As the paramedics collect their equipment and deliberately, but unhurriedly, wheel John toward the service entrance, my floor supervisor shakes his head and makes a brief sign of the cross. Then he steps in front of my table and sweeps it clear of imaginary debris with a small hand broom. One of the custodial staff appears and dutifully removes the chair that John's bowels soaked as he fell. He also takes away John's plastic cup of Diet Coke and tosses it into a nearby trash can. My pit boss tells the Vietnamese men that my table is now open for business, but he raises the limit to $50. I don't know if he is punishing them for their heartlessness or trying to get back some of those blacks and purples they took from the Baccarat table. They carp bitterly in their own language, but they still sit down.
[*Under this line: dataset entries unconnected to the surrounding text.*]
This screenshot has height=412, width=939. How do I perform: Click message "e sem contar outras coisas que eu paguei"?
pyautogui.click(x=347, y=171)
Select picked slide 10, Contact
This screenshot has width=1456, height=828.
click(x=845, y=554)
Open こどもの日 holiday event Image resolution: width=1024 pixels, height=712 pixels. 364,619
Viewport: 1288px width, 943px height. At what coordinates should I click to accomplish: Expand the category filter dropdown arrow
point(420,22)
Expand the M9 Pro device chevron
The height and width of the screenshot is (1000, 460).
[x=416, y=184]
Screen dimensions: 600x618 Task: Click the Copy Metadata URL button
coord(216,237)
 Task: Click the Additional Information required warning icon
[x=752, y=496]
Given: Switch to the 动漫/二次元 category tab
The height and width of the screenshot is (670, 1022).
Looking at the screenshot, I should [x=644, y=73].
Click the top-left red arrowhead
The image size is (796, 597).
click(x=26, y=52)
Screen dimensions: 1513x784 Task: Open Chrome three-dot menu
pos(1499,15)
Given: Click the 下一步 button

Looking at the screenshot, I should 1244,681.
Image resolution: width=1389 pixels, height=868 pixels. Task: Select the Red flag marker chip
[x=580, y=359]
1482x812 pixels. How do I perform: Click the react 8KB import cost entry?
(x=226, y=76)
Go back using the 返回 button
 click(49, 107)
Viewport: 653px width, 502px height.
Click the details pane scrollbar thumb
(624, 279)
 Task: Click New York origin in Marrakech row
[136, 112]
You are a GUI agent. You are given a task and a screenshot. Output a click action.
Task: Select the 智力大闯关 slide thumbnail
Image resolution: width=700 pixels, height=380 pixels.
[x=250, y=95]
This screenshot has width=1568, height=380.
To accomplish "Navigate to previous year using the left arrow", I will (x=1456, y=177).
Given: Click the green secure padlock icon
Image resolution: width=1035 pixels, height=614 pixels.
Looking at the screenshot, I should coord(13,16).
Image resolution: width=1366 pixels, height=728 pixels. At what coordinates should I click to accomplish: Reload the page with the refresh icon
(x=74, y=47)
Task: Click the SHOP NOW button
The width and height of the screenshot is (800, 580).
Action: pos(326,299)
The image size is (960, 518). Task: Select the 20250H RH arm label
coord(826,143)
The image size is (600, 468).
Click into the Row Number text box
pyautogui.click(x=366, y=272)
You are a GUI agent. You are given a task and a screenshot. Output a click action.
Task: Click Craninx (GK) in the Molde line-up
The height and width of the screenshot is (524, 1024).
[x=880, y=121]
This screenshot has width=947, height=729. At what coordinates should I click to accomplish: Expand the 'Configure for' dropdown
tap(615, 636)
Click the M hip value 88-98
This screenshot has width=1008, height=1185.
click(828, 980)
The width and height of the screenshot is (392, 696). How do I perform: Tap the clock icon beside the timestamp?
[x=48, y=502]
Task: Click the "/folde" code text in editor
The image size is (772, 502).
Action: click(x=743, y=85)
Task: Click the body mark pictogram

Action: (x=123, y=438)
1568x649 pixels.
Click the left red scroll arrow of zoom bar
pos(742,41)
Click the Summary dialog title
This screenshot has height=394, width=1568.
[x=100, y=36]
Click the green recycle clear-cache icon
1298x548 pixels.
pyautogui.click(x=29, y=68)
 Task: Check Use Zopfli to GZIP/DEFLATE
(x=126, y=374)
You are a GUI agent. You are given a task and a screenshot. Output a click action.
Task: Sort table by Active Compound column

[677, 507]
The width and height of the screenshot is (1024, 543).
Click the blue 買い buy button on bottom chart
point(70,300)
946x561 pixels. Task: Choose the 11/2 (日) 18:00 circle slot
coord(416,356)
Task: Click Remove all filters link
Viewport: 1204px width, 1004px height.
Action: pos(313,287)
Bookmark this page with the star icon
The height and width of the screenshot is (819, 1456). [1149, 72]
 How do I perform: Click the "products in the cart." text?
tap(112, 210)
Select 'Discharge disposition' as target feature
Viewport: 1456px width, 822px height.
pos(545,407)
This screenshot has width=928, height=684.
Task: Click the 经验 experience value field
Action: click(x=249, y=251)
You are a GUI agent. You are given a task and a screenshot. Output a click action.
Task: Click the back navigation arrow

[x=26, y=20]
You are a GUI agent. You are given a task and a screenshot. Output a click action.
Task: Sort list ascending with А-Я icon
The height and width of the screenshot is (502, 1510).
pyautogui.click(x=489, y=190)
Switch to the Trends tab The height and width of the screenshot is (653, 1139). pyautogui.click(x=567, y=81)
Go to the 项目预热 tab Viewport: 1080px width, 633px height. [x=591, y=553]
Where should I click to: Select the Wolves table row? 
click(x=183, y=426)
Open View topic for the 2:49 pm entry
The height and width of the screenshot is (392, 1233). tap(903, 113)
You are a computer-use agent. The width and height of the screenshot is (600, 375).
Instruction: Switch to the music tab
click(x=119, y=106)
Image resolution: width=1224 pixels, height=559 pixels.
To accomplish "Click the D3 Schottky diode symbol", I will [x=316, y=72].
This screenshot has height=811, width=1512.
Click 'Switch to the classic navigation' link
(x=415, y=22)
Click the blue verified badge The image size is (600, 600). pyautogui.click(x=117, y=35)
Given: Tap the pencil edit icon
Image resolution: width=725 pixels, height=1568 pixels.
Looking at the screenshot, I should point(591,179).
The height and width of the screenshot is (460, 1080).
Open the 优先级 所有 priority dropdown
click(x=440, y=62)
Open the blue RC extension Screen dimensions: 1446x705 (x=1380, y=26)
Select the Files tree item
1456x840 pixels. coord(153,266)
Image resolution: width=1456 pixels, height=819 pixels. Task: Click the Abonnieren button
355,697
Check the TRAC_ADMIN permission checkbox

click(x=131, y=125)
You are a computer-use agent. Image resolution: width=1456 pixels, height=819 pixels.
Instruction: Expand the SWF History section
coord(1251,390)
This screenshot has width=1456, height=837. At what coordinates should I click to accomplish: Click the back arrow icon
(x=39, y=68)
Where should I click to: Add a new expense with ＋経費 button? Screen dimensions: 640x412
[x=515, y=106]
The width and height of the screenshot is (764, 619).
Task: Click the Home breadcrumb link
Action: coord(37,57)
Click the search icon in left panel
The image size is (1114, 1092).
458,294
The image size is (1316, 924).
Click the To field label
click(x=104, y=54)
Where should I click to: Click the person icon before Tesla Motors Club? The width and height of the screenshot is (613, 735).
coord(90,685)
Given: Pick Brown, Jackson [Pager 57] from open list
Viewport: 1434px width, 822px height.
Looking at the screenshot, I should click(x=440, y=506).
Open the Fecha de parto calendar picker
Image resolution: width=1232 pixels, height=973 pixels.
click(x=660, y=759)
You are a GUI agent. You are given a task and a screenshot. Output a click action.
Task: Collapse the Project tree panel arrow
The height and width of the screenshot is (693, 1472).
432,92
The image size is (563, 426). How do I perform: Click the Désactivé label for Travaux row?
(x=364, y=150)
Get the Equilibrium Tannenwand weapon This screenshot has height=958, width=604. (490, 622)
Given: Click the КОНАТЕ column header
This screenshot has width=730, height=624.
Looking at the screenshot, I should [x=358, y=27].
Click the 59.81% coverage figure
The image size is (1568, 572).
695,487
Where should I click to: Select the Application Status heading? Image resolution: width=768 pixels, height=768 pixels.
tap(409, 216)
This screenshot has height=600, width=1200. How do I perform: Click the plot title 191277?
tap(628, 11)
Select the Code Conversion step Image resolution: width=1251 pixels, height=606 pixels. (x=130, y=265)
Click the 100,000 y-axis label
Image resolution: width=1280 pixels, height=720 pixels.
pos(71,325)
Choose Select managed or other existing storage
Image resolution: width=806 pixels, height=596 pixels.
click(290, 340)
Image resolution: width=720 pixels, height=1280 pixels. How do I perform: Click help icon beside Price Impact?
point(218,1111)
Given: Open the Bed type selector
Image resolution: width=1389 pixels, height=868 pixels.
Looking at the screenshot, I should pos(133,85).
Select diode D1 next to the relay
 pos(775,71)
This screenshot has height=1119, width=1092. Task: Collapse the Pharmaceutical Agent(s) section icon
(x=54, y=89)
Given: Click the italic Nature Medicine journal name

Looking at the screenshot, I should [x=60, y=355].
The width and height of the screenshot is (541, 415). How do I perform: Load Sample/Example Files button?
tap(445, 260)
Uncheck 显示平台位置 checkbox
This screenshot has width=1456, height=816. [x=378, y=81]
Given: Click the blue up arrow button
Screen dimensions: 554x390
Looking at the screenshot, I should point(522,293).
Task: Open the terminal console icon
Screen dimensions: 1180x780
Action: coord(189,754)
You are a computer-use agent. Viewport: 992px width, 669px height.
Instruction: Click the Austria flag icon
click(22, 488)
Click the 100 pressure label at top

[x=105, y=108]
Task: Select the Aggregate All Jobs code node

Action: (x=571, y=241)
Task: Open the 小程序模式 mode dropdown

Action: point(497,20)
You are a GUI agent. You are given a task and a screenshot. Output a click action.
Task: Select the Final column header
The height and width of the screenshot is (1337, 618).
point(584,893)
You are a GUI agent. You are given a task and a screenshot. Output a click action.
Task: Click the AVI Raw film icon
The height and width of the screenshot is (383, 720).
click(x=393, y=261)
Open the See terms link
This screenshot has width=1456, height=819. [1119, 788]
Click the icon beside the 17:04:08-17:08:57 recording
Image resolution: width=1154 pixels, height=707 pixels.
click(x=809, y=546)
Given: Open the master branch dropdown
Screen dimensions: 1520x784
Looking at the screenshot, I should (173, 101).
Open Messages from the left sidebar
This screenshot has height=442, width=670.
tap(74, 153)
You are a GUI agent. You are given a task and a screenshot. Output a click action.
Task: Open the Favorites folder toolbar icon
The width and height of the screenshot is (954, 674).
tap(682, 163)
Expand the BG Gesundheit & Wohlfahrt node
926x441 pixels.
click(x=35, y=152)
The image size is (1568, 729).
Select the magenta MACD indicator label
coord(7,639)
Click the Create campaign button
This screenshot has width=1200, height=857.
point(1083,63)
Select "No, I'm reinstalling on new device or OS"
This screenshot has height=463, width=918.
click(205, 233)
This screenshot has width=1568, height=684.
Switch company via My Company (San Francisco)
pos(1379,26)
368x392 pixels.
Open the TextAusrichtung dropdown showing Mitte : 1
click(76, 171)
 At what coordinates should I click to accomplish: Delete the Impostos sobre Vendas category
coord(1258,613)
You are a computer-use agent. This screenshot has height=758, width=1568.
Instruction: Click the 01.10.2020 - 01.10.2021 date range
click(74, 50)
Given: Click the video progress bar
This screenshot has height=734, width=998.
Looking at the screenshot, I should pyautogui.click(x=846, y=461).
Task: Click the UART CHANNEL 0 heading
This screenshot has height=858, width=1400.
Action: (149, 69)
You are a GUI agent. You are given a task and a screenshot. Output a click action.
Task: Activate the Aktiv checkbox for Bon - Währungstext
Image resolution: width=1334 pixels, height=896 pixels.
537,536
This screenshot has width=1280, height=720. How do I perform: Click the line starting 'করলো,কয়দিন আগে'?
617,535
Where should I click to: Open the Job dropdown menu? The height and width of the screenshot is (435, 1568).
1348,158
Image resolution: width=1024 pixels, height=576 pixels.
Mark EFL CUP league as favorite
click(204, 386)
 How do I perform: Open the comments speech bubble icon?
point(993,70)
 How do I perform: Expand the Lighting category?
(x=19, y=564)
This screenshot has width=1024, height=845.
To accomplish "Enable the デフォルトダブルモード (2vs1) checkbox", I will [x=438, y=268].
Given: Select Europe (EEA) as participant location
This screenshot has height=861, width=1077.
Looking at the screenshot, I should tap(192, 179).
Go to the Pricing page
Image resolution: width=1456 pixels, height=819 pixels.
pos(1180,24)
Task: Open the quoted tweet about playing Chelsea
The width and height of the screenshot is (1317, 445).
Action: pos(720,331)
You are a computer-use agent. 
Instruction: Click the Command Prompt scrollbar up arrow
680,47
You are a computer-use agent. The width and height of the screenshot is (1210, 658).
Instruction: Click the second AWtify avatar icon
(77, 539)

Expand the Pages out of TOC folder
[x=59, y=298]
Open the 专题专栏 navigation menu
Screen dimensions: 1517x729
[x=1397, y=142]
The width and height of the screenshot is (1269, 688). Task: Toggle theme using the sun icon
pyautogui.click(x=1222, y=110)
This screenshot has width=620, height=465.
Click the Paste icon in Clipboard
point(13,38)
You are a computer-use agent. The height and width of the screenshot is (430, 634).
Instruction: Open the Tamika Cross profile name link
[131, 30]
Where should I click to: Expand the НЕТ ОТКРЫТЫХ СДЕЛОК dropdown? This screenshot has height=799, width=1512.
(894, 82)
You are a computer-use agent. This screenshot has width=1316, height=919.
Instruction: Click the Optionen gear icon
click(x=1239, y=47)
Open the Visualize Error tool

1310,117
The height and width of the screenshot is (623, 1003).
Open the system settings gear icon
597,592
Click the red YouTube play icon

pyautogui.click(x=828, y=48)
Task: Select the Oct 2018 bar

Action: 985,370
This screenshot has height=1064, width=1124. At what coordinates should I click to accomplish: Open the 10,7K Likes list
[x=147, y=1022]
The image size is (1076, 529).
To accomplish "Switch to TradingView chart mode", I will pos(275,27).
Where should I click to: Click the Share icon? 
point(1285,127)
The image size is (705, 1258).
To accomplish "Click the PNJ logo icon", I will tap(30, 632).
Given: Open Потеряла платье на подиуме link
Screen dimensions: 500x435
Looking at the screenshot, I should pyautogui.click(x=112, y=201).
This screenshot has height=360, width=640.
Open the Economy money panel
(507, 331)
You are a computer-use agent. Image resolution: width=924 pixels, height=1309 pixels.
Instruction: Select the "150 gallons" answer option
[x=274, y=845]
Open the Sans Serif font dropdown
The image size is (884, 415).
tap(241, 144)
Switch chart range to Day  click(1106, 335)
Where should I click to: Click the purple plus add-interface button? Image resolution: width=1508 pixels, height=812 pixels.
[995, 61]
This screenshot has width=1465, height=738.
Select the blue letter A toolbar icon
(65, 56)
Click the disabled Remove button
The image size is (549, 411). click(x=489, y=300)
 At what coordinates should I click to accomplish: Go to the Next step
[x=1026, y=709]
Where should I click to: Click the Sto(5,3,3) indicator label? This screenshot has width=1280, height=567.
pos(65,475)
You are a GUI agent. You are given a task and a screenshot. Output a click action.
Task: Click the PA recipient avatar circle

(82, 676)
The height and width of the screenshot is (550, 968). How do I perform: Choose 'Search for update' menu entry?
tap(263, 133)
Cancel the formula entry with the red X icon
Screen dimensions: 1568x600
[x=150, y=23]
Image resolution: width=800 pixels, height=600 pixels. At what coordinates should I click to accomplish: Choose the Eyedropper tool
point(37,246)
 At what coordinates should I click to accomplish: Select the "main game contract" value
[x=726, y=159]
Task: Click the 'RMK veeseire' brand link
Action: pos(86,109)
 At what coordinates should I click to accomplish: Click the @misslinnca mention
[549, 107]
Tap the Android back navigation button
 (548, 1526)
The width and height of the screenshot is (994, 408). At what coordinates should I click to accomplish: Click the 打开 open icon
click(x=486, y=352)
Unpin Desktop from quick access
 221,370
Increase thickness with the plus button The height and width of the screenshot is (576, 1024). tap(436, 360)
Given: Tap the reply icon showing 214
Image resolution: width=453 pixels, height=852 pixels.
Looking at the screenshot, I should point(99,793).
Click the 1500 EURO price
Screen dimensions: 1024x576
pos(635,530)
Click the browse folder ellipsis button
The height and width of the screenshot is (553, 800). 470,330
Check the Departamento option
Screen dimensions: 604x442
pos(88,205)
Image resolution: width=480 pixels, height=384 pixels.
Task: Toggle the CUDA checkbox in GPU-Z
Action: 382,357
I take a slow, deep breath and try to contain the panic bursting inside me. I know that if I deal this next hand, my soul will perish. I want to flee this glittering underworld of the shambling dead, but I know that I can't. I am trapped here, just as surely as all the other breathing corpses around me. Just like them, I have bills to pay. Rent. Food. A car loan. This is the best and only gig in town, and I need the money. We all do.

I feel the cameras watching me. Waiting. The eye in the sky. The pulse of the casino never stops beating. It pounds in my ears like the phantom drums of some hell-bound warrior. My hands quaver like a fearful old man's, but I still manage to deal the cards.

I give myself a pair of jacks and a straight. Mercifully, this spooks the Vietnamese and they clear the table.

Maybe John's checks are lucky, after all.